“I am not the man I was.”
— Ebenezer Scrooge
As evident from the recently chopped out Scenes 8 & 9, Gentle Reader, the composer is applied unto the completion, by stages, of the ballet White Nights with renewed vigor and purpose. But there is also an ease and balance in my composerly tread, as I continue this path.
For in the interval, I have (among much music else) finished both the Discreet Erasures (itself, a once-unfinished torso by the working title of Barefoot on the Crowded Road) and the First Symphony, both of them cut from the cloth of a wilder pitch-world. So, we might say, I can now let the White Nights be true to its musical inception, that there is no temptation to torque up its pitch world artificially, for the sake of that side of my musical self seeking expression in the orchestral palette. And because I have the Erasures and the Symphony to shew forth, I can be as patient as a saint with myself, and pursue the ballet on its own terms, and with sonic equanimity.

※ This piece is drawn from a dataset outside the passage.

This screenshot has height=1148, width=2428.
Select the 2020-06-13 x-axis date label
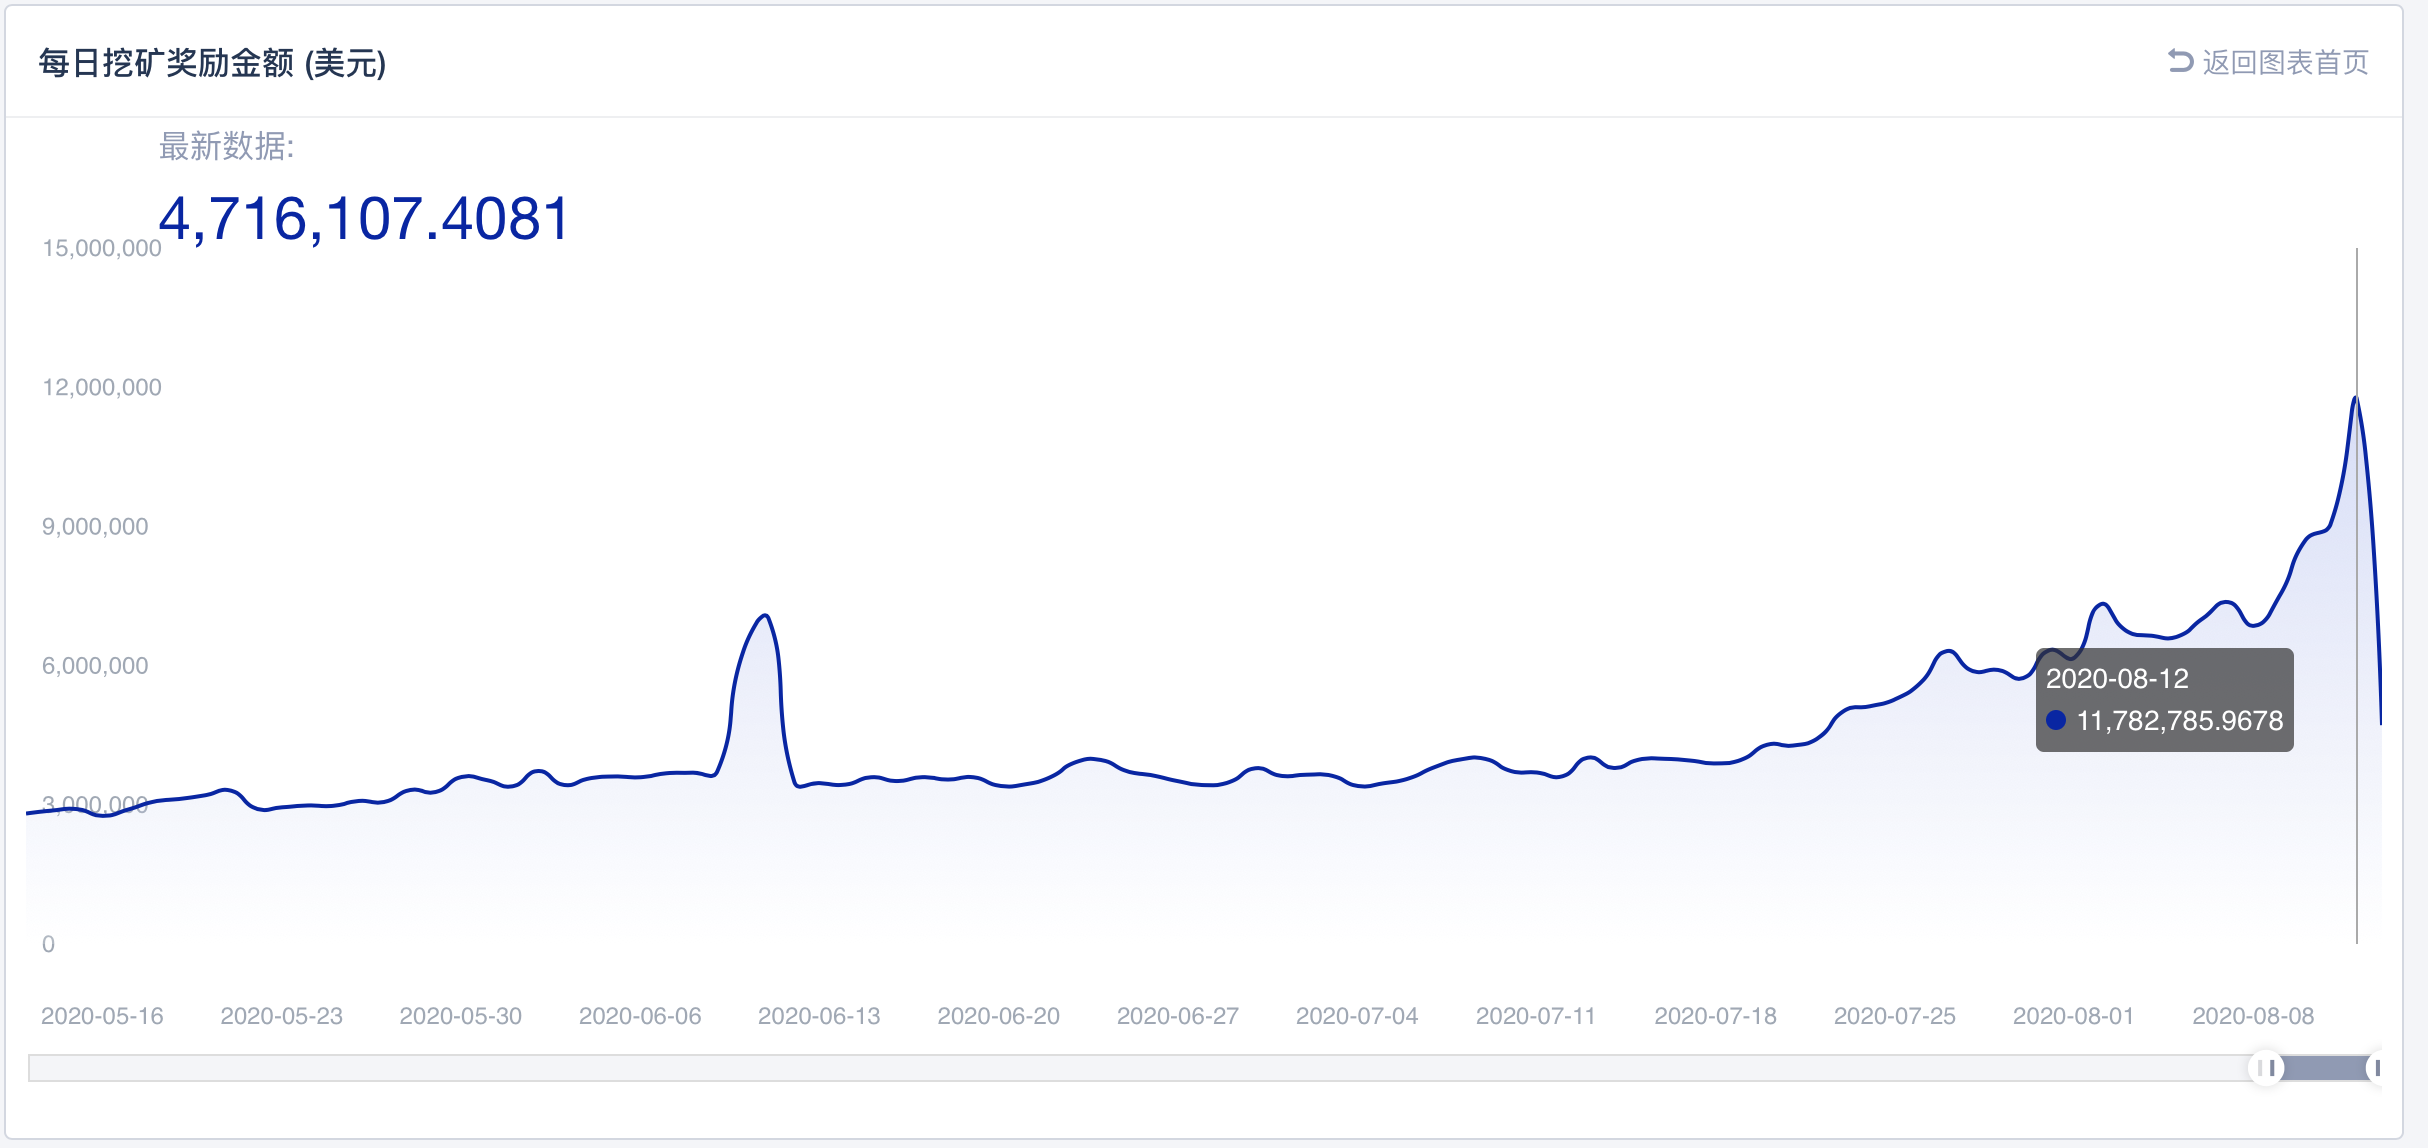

Two conductors have written to express a good impression of the Symphony, and a third has been gracious to say that he plans on looking at it closely in the near future. Considering (a) the challenges of a Nameless composer in trying to promote such a piece, and (b) the Symphony is not yet a full six months of age, this degree of engagement with respected fellow musicians is, in fact, an occasion for gratitude.
A Triad meeting tonight. Not sure yet whether this will be the season for O Gracious Light; if not, the Gloria it will be.